Outlined in a study in the Journal Of Sleep Research, the algorithm is designed “to safely maximize neurobehavioural performance at the desired time of the day, under any sleep‐loss condition.” Researchers started with something they call the unified model of performance (UMP), a mathematical model that predicts the effects of sleep loss and caffeine, as a function of time of day, on a person’s performance on “psychomotor vigilance tasks.” (I think that’s science-talk for Stuff You Need To Concentrate On.) So here’s how researchers tested their algorithm: A computer model spit out an optimal caffeine-intake schedule, which the researchers compared to the baseline UMP. The team ran thousands of simulations of different sleeping schedules and dosing times.

They found that the following the algorithm’s caffeine-dosing schedule resulted in a 64 percent improvement in performance, keeping the total amount of caffeine consumed constant. Whoa. That means that I could be drinking the same amount of coffee every day, but if I spaced it out properly according to some algorithm, I’d be 64 percent better at tasks? Yep. “Alternatively, a subject can reduce caffeine consumption by up to 65 percent and still achieve equivalent improvements in alertness [by following the algorithm’s dosing schedule],” senior author Jaques Reifman told Science Daily.
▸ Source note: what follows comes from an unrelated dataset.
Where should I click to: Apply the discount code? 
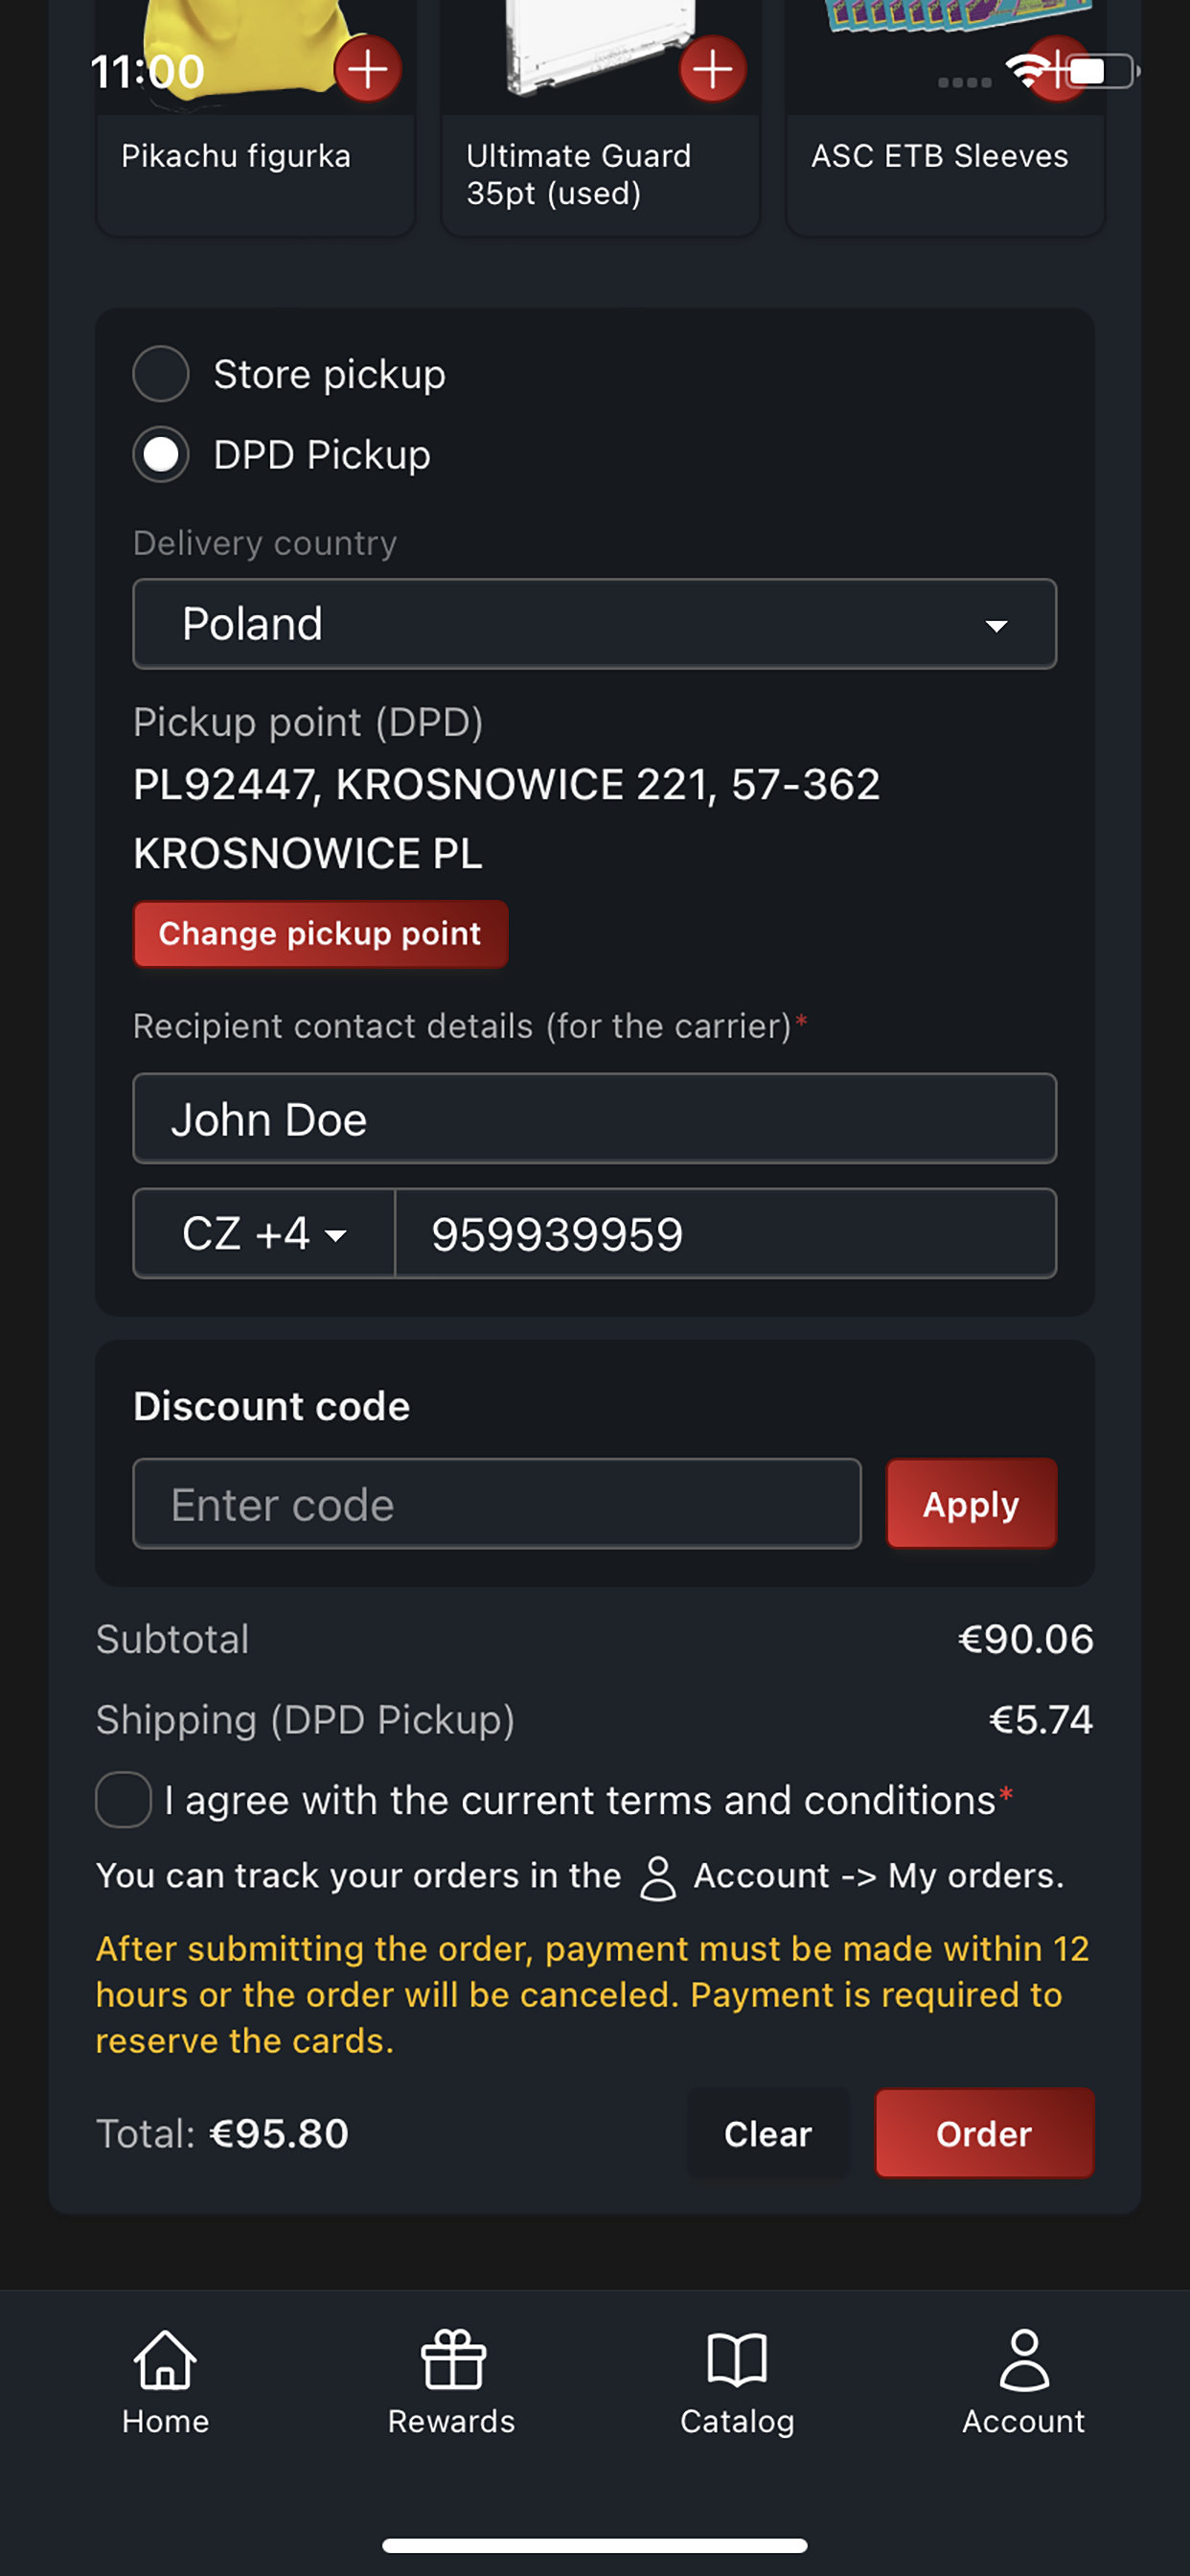pyautogui.click(x=971, y=1504)
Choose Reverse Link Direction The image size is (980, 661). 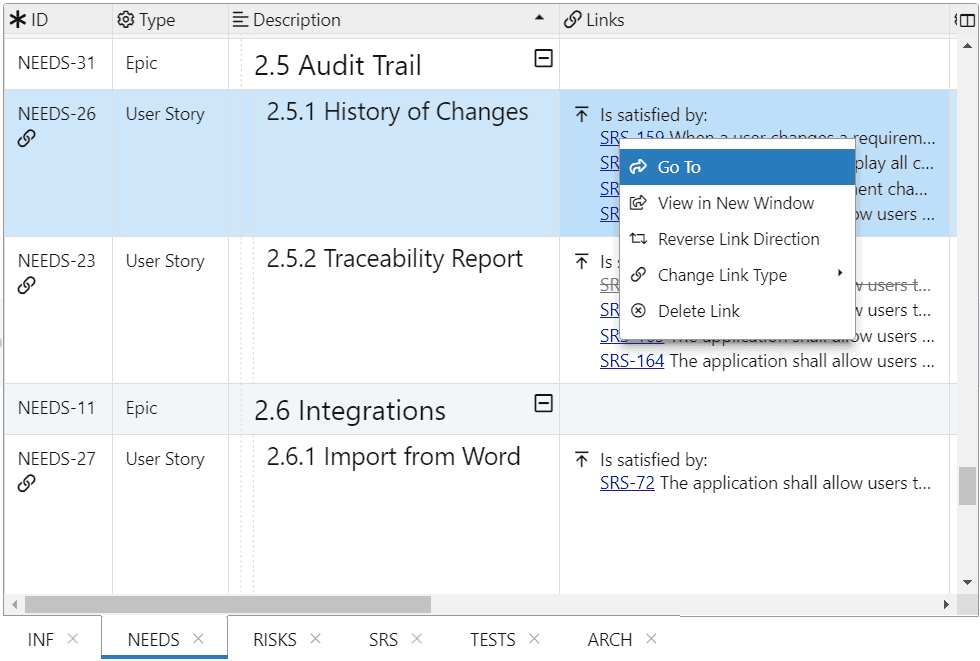(738, 239)
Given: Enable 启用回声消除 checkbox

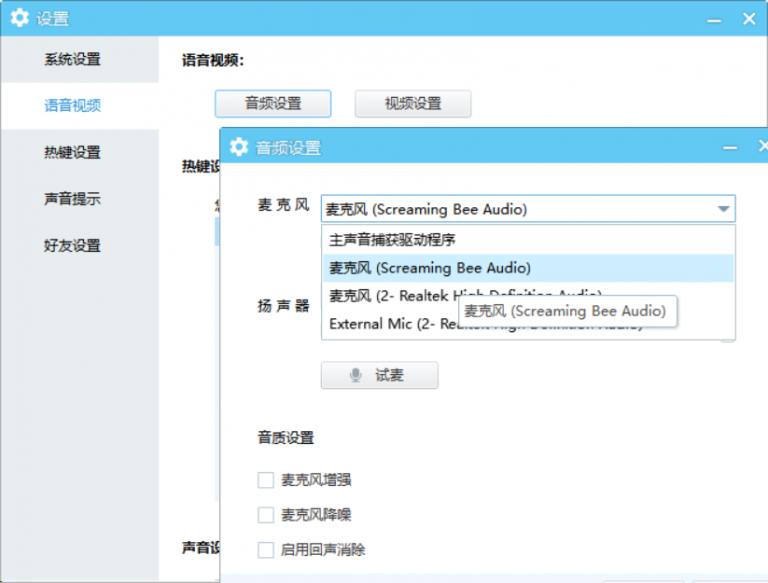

Because sleep-waking schedules vary between people and even within a certain person’s week or month, there’s no one-size-fits-all caffeine-intake schedule that the researchers can recommend. There is an online tool people can use to input their own data and get an algorithm’s recommendations for caffeine intake, but I was completely baffled by its interface and gave up after 30 minutes. I’ll try it again after this next cup of coffee.